Much of today’s cynicism and frustration among Caricom nationals could be traced to this lack of political will among government leaders to implement decisions unanimously adopted.
For instance, on people-oriented issues such as free intra-regional movement; establishment of integrated customs and immigration services; grappling with the urgent need for improved air and sea transportation and, generally, engaging in sustained initiatives to inspire and educate the public on the benefits of being citizens of our integration movement in the same way that Europeans have come to understand and appreciate what it means to belong to the European Union (EU), warts and all.
After 20 years There are readers — in the public and private sectors — who would be aware that it is now 20 years since Caricom governments received for consideration and action the farreaching, seminal Report of The West Indian Commission on what policies and programmes could help in positioning this region to contend with an increasingly globalised environment with its pluses and minuses
A centrepiece of the Commission’ s report was the recommendation to establish an empowered management structure — a Caricom Commission — functioning in collaboration with the Community Secretariat and Heads of Government, to effectively manage the businesses of the Community.

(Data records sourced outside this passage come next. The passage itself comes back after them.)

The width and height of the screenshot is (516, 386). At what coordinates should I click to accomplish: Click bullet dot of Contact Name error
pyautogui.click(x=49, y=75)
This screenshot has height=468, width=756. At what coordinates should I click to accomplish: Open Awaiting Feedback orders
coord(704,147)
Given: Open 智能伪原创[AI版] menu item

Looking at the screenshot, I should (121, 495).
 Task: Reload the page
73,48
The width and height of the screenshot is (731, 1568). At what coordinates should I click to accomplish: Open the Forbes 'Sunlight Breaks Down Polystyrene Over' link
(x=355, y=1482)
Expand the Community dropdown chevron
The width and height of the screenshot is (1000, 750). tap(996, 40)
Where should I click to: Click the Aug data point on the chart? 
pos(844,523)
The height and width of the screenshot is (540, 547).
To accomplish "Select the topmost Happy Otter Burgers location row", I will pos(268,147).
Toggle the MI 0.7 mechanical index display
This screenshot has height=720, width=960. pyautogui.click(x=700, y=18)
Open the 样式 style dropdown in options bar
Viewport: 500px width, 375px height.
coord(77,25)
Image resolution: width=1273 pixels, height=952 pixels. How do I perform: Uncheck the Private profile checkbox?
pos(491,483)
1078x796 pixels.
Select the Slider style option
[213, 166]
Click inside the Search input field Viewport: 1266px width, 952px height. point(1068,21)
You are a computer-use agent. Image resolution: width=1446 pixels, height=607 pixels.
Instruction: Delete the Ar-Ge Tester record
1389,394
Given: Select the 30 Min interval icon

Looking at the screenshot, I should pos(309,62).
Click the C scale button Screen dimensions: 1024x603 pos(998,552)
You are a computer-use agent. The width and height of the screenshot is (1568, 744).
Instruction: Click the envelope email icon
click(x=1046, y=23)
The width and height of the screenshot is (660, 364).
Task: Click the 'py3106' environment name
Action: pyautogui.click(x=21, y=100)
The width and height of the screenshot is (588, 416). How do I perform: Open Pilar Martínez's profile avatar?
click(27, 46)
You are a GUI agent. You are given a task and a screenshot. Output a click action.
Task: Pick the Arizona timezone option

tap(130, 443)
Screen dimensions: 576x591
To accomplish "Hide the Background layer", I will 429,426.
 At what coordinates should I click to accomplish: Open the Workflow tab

Twenty years on, this has not occurred! A litany of excuses, rationalisations and numerous reports from commissioned studies have not yet helped to bring Caricom Heads of Government to biting the proverbial bullet for creation of an empowered management architecture (call it “Commission” or else).
A harsh reality is that previous and current Heads of Government are yet to come to terms with their own fears of losing direct political control to empowered management technocrats. And this scenario persists, despite the leaders benefiting from various mandated reports on the way forward for a transformed management structure to deal with the challenges of our time.
Among such reports would be one that included a technical assessment of management provided by the empowered European Commission of the EU (a major source of funding for Caricom).
Perhaps those fears of losing political control could explain why a few leaders could expediently contend that the historic decision by a Heads of Government Conference in Jamaica to establish the ‘Caricom Commission’ was only an “agreement in principle”?
Thankfully, there are citizens of our Community, in every member state, who, as the late visionary Errol Barrow had noted, “are ahead of us, the leaders”, on the imperatives of regional unity.
Another harsh reality is that moving away from regional integration back to ‘national separateness’ is not a viable option. Today’s globalised world would have no tolerance for any such development.
Surely the Community’s government leaders have it within their power to remove the burden of cynicism and doubts about the future for regional economic integration by resorting to a process of methodically crafted and implemented policies and programmes anchored in the Revised Caricom Treaty.